It works like this: 1\. Company hires guy that is foreign. Some are coming
from abroad (unfortunately some are coming from the "sweatshop" factories from
india), while many, like myself, come young and were educated in the US, and
are usually pretty good at what we do.

2\. Foreign guy has max 6 years of staying in the country. He needs to get
something done. He has already friends, maybe a gf/bf, maybe a house. He is
fully integrated, and wants to get a GC, so he is not amymore a "second class
human being". Company likes foreign guy, as he is very productive/good,
whatever, so they file for GC>

3\. In order for the Green Card process to go on, the company has to
demonstrate that there are not americans that want the job. They will have to
advertise in the news papers, and internally in the company for 60 days. If
there are any suitable american employees, the process stops. The american guy
doesn't get hired, (why would a company let go somebody that is already proved
to be a good engineer?), but foreign guys application stops.

4\. Most companies want to keep the foreign guy/girl. He/she is already
proven, so they will try to make the position available as closely to mirror
what the guy's experience is. There are clear limitations, as by law they
can't request things that are unreasonable (like foreign languages, or
experience/education that is not revelant for the work).

This is a clear example where the "Laws" are out of whack with the reality and
needs of companies.

If there have been layoffs in the company for hte past 6months, it becomes
even harder for the process to move forward.

Now, you can say, well there are plenty of US workers that just need a little
retraining blah blah lbah.

Well, let me give you a clear example. I am a mobile engineer. Been working on
the field for 6 years (since the first java phones came out). My official
title is "Senior Software Engineer", but that doesn't really tell the story of
the huge experience that I have accumulated this years, with trial and error.

Imagine a startup, advertises my job. A US person that has maybe few months of
experience or no mobile experience at all,and his title is "Senior Software
Engineer" doesn't necessary make him more qualified.

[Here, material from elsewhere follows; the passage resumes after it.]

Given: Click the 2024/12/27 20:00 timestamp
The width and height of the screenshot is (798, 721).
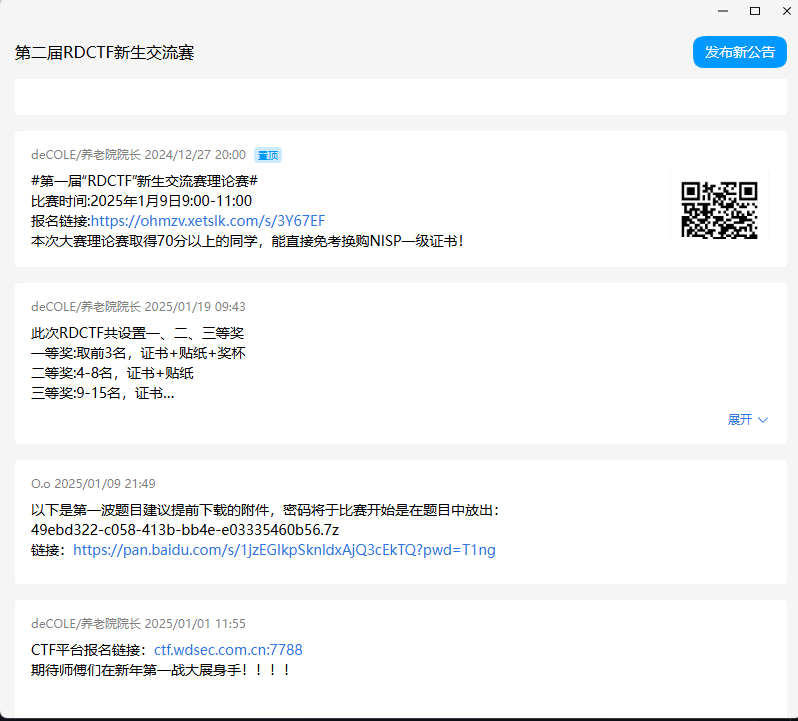Looking at the screenshot, I should 195,155.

you can claim, well the company should take the time and "train him", as it is
the patriotic duty to do it. I say bullshit. An early stage startup might not
even survive wihout the product for the whole year that this guy needs the
training. I'd rather have a startup hire somebody that can get product out,
and be able to hire more people later, than hire somebody that doesn't know
what they are doing, just because they happen to be American, and risk
everybody's job.

Sorry, but that is very un-american.

If you want to just completely stop foreign talent, you are just Detroiting
silicon valley. Technology companies will start looking exactly like
govermernt/defense companies (where you have to be a us citizen to work, in
most cases). Everything comes late, and over budget, and eventually, in a
global economy, they will just die.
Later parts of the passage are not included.